# Update



## SoVeryLost (May 14, 2012)

I'm not sure if anyone from a few months back when I first joined is still around, but I haven't been on here for quite a while and thought I'd pop on, give an update, and see how everyone is doing.

Our divorce should've been final about three weeks ago but his lawyer has been on vacation...figures. Regardless, there is a light at the end of the tunnel. We have been getting along very well for a while now...not sure if it will last but I'm enjoying the peacefulness for now. Our 5-year-old has been doing amazing and seems to be adjusting quite well with his/our new normal.
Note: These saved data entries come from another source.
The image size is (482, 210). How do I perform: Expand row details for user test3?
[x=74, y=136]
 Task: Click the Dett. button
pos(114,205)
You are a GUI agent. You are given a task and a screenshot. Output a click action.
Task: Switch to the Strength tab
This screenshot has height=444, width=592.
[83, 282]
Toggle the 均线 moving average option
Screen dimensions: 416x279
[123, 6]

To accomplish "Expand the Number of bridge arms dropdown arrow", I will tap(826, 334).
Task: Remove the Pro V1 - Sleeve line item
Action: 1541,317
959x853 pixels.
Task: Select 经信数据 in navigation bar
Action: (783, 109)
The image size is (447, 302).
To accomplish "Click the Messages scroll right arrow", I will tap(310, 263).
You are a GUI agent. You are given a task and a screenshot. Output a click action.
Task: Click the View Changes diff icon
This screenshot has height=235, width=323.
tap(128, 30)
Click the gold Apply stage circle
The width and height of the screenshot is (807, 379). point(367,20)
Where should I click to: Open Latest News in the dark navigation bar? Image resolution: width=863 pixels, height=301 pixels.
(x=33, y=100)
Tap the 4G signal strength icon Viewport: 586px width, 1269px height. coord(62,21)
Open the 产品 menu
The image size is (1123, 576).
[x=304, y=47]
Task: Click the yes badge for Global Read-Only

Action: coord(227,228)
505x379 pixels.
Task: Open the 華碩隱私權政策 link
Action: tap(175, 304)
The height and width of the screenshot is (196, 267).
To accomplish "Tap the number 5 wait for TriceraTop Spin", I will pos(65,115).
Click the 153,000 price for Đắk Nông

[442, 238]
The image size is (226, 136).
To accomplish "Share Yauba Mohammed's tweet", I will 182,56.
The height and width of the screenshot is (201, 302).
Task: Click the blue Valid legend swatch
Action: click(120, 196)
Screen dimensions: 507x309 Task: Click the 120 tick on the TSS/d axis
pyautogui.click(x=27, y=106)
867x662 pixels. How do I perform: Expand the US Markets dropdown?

All in all life is good.

Hope all of you are doing well...would love to hear updates from my old buddies if you're still around. 
_Posted via Mobile Device_


----------



## Almostrecovered (Jul 14, 2011)

glad to hear it!


----------



## sadsoul101 (Oct 18, 2011)

SVL,

Missed you, girlfriend  Glad you are doing well!

I'm going thru a new phase and don't know how to process it...check out my post in the private members section.


----------



## sadwithouthim (Dec 8, 2011)

Glad you and your son are doing well.
_Posted via Mobile Device_


----------



## forumman83 (Aug 12, 2012)

Good to hear. It would be interesting to hear exactly how things played out for you (i.e. were there attempts at R? etc.)


----------



## synthetic (Jan 5, 2012)

Hey hot one.

Good to hear from you. Stick around and help others. I love reading your posts (okay, I miss looking at your pictures too!)


----------



## SoVeryLost (May 14, 2012)

Sadsoul - I will have to pop over there and check it out.  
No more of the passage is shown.